WORK REQUEST: Extract, from the listing that follows, each line containing the word "Report".
☆ ☆ ☆
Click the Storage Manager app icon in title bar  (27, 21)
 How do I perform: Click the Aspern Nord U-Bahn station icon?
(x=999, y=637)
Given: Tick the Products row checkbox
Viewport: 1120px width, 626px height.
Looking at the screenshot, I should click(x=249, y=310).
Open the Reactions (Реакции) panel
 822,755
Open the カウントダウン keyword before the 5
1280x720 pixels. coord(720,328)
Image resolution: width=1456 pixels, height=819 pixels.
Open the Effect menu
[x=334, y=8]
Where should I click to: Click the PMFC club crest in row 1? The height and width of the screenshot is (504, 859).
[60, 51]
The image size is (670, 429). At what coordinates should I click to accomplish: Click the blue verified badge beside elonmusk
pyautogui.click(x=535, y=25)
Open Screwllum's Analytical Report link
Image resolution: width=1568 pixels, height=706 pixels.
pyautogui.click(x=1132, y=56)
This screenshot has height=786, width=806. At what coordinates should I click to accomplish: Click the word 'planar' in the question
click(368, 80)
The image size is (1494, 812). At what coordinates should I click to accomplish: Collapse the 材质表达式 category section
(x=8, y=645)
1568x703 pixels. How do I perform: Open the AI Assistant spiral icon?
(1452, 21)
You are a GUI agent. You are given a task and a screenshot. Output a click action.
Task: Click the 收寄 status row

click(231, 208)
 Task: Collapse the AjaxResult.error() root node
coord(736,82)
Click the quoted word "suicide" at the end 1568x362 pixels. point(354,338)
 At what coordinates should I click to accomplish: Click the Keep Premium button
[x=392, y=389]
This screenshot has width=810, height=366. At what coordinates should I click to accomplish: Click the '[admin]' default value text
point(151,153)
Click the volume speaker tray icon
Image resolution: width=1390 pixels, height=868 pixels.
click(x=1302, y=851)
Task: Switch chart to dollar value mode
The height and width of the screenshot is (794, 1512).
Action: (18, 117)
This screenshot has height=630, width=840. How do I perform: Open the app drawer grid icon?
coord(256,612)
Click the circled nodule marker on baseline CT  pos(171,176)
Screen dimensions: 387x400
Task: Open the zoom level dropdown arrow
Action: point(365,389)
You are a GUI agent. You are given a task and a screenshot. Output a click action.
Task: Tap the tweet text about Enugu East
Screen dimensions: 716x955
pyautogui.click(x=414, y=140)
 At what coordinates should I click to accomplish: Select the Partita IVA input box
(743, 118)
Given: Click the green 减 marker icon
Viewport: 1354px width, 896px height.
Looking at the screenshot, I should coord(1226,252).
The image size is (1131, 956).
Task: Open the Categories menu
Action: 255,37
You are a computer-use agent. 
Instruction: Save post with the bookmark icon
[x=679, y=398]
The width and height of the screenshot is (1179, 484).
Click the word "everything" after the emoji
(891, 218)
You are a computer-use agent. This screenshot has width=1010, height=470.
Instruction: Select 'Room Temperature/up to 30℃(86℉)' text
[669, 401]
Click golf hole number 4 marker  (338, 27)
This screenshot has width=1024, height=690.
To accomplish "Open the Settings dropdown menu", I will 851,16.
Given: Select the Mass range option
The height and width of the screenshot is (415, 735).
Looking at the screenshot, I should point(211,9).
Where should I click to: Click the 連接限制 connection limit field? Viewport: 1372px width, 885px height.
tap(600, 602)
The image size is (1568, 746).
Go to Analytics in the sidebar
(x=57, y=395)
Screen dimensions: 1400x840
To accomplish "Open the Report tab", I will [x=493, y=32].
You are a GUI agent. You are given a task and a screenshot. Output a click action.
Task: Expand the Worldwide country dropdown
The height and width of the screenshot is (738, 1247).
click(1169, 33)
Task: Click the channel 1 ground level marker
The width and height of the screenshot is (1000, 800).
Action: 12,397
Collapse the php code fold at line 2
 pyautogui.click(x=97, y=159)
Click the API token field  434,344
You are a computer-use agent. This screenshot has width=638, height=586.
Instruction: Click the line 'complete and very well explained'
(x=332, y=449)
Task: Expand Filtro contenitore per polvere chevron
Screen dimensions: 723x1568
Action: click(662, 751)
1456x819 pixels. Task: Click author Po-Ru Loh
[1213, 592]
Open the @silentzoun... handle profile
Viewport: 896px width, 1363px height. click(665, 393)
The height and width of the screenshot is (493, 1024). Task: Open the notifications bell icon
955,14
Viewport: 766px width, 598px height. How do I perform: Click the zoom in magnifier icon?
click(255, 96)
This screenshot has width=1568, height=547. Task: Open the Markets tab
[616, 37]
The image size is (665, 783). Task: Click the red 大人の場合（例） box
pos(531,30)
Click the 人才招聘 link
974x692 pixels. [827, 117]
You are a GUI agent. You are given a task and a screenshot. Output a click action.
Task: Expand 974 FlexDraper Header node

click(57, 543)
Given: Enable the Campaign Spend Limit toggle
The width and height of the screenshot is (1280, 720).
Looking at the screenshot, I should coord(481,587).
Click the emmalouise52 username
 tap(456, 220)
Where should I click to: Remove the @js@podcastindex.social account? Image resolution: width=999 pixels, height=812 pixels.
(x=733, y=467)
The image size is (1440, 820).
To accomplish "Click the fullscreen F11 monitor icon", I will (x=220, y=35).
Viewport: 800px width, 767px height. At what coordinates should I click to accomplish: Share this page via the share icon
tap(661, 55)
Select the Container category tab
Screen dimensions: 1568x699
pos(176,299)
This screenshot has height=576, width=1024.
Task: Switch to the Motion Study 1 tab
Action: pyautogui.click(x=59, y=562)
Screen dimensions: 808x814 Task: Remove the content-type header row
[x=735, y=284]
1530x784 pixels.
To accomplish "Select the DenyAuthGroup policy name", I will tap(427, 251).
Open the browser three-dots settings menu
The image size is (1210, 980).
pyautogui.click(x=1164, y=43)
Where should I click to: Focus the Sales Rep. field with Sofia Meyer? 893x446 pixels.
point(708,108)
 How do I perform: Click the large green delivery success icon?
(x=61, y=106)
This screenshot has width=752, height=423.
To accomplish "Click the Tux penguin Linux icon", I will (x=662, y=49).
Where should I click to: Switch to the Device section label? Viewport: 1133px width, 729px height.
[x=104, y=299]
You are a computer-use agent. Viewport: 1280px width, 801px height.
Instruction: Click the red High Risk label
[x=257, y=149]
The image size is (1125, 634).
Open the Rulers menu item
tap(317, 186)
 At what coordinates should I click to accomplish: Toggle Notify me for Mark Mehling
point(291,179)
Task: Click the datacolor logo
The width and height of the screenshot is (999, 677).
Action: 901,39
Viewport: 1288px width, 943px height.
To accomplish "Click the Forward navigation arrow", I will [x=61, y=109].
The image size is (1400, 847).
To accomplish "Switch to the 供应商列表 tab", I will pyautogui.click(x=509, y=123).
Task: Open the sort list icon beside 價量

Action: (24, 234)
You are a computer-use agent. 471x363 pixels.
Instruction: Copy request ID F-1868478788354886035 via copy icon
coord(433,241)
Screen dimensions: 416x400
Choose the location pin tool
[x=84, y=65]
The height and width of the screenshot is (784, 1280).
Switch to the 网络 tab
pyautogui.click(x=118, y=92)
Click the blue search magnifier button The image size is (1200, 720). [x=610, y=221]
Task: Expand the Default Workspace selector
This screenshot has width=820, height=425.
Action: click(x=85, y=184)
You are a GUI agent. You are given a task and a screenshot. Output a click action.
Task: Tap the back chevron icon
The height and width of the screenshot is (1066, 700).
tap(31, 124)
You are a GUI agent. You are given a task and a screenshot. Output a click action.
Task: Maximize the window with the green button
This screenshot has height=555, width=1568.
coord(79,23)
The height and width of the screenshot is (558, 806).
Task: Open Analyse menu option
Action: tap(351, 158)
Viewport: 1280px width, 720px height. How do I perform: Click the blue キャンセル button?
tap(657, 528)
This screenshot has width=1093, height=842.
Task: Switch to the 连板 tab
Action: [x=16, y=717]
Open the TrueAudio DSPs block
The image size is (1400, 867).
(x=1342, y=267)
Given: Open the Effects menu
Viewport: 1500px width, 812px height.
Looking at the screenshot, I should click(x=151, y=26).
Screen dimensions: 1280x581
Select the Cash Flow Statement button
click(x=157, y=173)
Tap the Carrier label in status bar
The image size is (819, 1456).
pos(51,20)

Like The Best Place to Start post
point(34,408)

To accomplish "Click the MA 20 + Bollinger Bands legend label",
☆ ☆ ☆
ANSWER BOX:
Open Screwllum's Analytical Report link
To accomplish "Open the Report tab", I will [x=493, y=32].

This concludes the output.